Effect of Exposure to Water at Different Temperatures during Curing on the Strength of Cement-Treated Soil
Publication: Geo-Congress 2023
ABSTRACT
This paper presents unconfined compressive strength (UCS) test results of cement-treated soil cured under different curing conditions. During curing in water at different temperatures (21.1°C and 45.0°C), the samples for short-term curing were demolded at different times and then placed into the water again to continue the curing. UCS tests were conducted on all the short-term curing samples after an entire curing time of 28 days. On the other hand, for long-term curing, some samples were demolded at seven days and exposed to the water for further curing, while the other samples were sealed by a plastic mold during the entire curing period without any exposure to the water. The entire curing times for the long-term curing were between 100 and 400 days. The UCS test results showed that for the short-term curing, a sample demolded later and exposed to water for a short period was stronger than the sample exposed to water early. This trend was more evident at a high temperature (45.0°C), but the differences in the strength were small.

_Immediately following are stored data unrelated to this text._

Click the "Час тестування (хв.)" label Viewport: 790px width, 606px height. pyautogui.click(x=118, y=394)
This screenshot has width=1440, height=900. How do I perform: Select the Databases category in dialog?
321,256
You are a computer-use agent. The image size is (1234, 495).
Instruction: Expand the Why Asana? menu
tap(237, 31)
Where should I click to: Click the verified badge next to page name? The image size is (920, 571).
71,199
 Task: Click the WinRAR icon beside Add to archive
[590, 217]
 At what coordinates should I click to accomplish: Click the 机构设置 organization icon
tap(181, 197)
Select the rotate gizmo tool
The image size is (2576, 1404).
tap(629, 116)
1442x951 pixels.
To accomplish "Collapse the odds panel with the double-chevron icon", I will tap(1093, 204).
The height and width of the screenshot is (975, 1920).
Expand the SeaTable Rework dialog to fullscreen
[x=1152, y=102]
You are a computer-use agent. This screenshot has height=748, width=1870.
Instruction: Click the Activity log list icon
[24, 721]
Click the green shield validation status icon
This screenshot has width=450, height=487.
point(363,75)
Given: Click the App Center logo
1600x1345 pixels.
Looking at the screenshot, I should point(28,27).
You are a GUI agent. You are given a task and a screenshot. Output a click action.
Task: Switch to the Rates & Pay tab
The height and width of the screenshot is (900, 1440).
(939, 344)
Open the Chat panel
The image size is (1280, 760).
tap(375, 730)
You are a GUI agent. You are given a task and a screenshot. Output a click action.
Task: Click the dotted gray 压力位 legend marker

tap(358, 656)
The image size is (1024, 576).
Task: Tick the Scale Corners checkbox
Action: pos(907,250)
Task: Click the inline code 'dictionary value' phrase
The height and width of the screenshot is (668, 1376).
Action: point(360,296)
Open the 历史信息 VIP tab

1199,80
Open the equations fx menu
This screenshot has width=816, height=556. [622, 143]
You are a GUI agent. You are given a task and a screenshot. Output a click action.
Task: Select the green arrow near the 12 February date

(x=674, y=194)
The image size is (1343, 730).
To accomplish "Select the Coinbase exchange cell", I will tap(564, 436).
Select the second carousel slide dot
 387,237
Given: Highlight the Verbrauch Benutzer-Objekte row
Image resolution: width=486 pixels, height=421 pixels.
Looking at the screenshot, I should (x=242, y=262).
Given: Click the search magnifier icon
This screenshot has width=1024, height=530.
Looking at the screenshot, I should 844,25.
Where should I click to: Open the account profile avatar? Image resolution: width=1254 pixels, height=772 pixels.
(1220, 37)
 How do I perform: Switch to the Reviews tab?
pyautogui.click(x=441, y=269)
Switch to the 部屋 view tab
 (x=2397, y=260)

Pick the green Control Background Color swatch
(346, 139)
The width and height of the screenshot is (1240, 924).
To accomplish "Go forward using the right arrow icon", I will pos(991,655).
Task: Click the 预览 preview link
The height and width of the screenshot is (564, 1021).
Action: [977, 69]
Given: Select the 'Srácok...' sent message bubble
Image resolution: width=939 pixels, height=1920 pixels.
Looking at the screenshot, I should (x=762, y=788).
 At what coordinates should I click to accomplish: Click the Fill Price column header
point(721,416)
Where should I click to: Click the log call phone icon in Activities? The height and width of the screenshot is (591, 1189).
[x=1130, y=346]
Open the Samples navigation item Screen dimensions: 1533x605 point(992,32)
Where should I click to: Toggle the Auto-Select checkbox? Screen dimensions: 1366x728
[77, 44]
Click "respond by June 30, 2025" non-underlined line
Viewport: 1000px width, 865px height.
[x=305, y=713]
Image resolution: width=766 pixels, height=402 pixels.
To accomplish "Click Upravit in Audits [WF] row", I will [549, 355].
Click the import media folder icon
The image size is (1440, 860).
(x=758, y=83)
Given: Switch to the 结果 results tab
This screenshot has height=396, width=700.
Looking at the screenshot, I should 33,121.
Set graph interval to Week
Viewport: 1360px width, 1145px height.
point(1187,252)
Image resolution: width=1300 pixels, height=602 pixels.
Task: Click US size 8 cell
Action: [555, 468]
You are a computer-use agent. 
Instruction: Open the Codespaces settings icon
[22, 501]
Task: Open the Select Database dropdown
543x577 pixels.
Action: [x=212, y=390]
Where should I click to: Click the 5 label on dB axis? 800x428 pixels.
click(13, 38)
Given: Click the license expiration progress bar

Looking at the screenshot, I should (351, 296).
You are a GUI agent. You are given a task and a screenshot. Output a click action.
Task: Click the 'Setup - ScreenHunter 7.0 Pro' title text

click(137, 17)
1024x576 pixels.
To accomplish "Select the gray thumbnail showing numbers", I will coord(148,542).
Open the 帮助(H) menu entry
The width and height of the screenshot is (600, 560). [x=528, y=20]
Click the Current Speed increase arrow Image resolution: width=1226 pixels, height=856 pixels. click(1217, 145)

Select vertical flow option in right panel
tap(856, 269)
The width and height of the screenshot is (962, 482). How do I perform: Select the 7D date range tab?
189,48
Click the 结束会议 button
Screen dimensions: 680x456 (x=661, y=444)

For the long-term curing, a sample cured in the mold at room temperature (21.1°C) for the entire curing time had a higher UCS than the sample demolded at seven days and exposed to water for further curing, while there was no demolding effect at 45.0°C. The test results implied that a cement-treated soil sample cured in the mold can have a higher strength than a soil-cement column for the wet method of deep mixing that is exposed to materials around the column depending on curing conditions.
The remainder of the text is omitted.